Labs have carried restrictions like these in their usage policies for years. The safety commitments moved from policy documents into the deal itself. A usage policy is a unilateral document; the company wrote it, the company can amend it, and enforcement amounts to the company deciding to cut off a customer. A contract term is bilateral. Both parties signed it, and walking it back requires renegotiation rather than a quiet edit to a webpage.
"Human responsibility for the use of force" is an accountability framing, about who answers for a decision, rather than a control-mechanism framing like "human in the loop," which would specify where a person sits in the execution path. Responsibility language is more durable across changing system designs and also weaker as an operational constraint, since it doesn't dictate any particular architecture.
The announcement is silent on enforcement. There is no mention of audit rights, of what happens if the parties disagree about whether a use crosses the line, or of what the technical safeguards concretely are. Inside a classified network, prompts and outputs are themselves classified data, which constrains what the lab's own monitoring can look at and rules out third-party inspection entirely. The arrangement depends on contract language nobody outside has read and on the cleared FDEs operating the safeguards.
Why OpenAI wants the same terms offered to everyone
OpenAI is "asking the DoW to offer these same terms to all AI companies, which in our opinion we think everyone should be willing to accept."
OpenAI is setting a floor. If OpenAI accepts restrictions on surveillance and use of force while a competitor signs a classified deal without them, OpenAI has paid a price in addressable use cases that the competitor hasn't. Safety terms need to become standard in a competitive procurement environment so no lab can win classified business by accepting fewer constraints.

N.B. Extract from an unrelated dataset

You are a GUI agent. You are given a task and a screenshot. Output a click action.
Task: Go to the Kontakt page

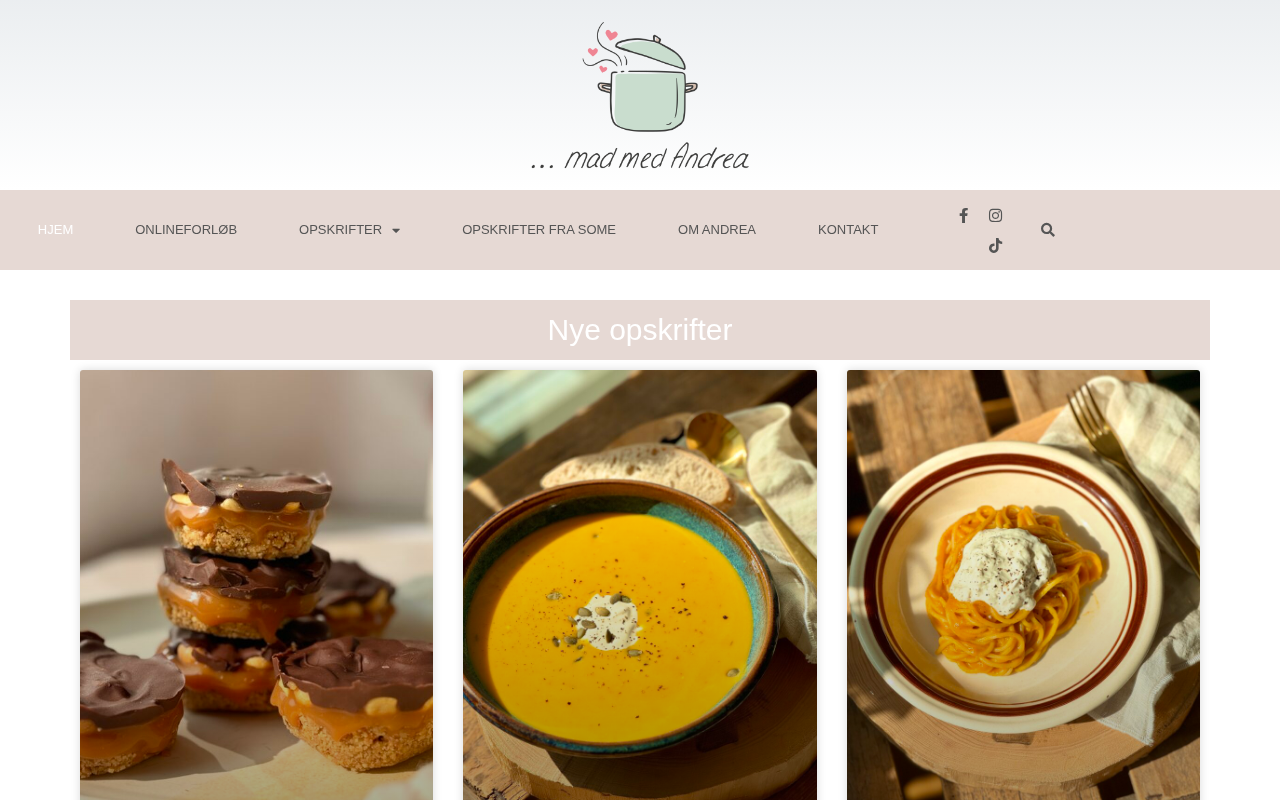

Asking the customer to offer identical terms to everyone removes OpenAI's bid disadvantage.
Standardized terms are also administratively attractive to the government. A department negotiating bespoke safety clauses with each lab produces a patchwork; one set of terms produces something closer to a de facto procurement standard for frontier AI in classified environments. If the DoW takes the suggestion, this agreement becomes the industry's default contract shape.
The de-escalation line
OpenAI has "expressed our strong desire to see things de-escalate away from legal and governmental actions and towards reasonable agreements." The post doesn't say which legal or governmental actions, and it would be speculation to fill that in. The agreement was negotiated against a backdrop of friction between the company and the government, and the deal was, at least in part, the off-ramp.
Terms negotiated under pressure tend to become precedents faster than terms negotiated at leisure, because both sides have an incentive to point at the resolved deal as the model for the next one. The rules for frontier AI inside classified networks are being written right now, agreement by agreement, and the first signed deal carries disproportionate weight. Other labs may sign the same terms, edge demands may test "cloud networks only," and technical safeguards may remain limited to verification by the vendor's cleared staff.